In the present study, we describe the removal of tracheal metallic stents under fluoroscopic guidance with a high success rate (91.1%). These findings are important, as there are few reports on tracheal stent removal after stent placement.

The shorter the duration of airway stent placement, the lower is the degree of proliferation of granulation tissue, and the easier it is to remove the stent. However, airway plastic remodeling is inadequate, and the rate of airway restenosis is greater after stent removal. On the other hand, the longer the duration of airway stent placement, the more adequate is the rate of plastic remodeling of the airway, and the lower is the rate of airway restenosis after stent removal. However, when the rate of proliferation of granulation tissue is higher, stent removal is easier and the rate of complications is higher. Studies [5, 6] have shown that the time required for plastic remodeling of scar tissue is about 3 months. This matches the mean duration of covered stent and uncovered stent placement (which was 3.2 ± 0.7 and 2.5 ± 1.2 months respectively) in the present study.

Compared with the uncovered stent group, in the covered stent group, the rates of granulation tissue and stent fracture were lower and the success rate of stent removal was higher. Therefore, we recommend the use of covered tracheal stents in patients who need a temporary tracheal stent, especially those with benign disease.

In the present study, chest CT was performed before stent removal to determine the position of the tracheal stent, and bronchoscopy was used to examine the formation of granulation tissue at both ends of the stent. When there was severe granulation tissue formation, high-frequency electric cutting and argon-laser cryotherapy under bronchoscopic guidance were used to clear excessive granulation tissue.
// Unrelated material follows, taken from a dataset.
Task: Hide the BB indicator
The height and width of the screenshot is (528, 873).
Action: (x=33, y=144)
Additionally, the remaining metal wire of the stent can be used for stent removal. In preparation for stent removal, anti-inflammatory therapy, including inhalation of anti-inflammatory drugs to reduce airway inflammation and promote mucus discharge, was administered.

Highly skilled surgeons and adequate hemostasis are critical factors that affect the successful retrieval of tracheal stents. The risks associated with airway stent removal are greater than those associated with stent placement, as the former procedure requires that the surgeon master the technical aspects of both stent placement and removal [7]. When part of the stent or wire is embedded in the granulation tissue, a stent retrieval hook is hooked onto the lower end of stent, and the stent is then pulled so that it folds and is stripped out of the endotracheal tube [8]. In such patients, lesser resistance and tracheal wall damage make it easier to remove the stent. When the stent retrieval hook is hooked onto the metal wire, doctors should pay attention to the length of hook protruding into the sheath in order to avoid airway wall perforation, which may cause mediastinal abscess formation. In the present study, hemostasis maintenance drugs were sprayed via the catheter at the location of stent placement before and after stent removal to prevent tissue bleeding.
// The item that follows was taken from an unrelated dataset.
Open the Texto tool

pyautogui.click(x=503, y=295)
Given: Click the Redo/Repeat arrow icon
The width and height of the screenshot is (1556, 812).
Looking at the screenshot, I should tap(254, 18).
The present study is limited by its small sample size, its retrospective design, and lack of long-term follow-up and animal experiments. Additionally, we have limited experience with this procedure. In particular, further studies are needed to determine the optimal time of stent removal.

Conclusion

Airway restenosis caused by granulation tissue hyperplasia is the most common complication after airway stent placement. Therefore, after the airway reconstruction and shaping, remove the stent to avoid long-term indwelling of the airway stent, which greatly reduces the occurrence of long-term complications. For benign airway stenosis, a covered stent is recommended. The removal of the airway stent with the sheath and the stent removal hook under fluoroscopy has little trauma and low complication rate, which is worth promoting.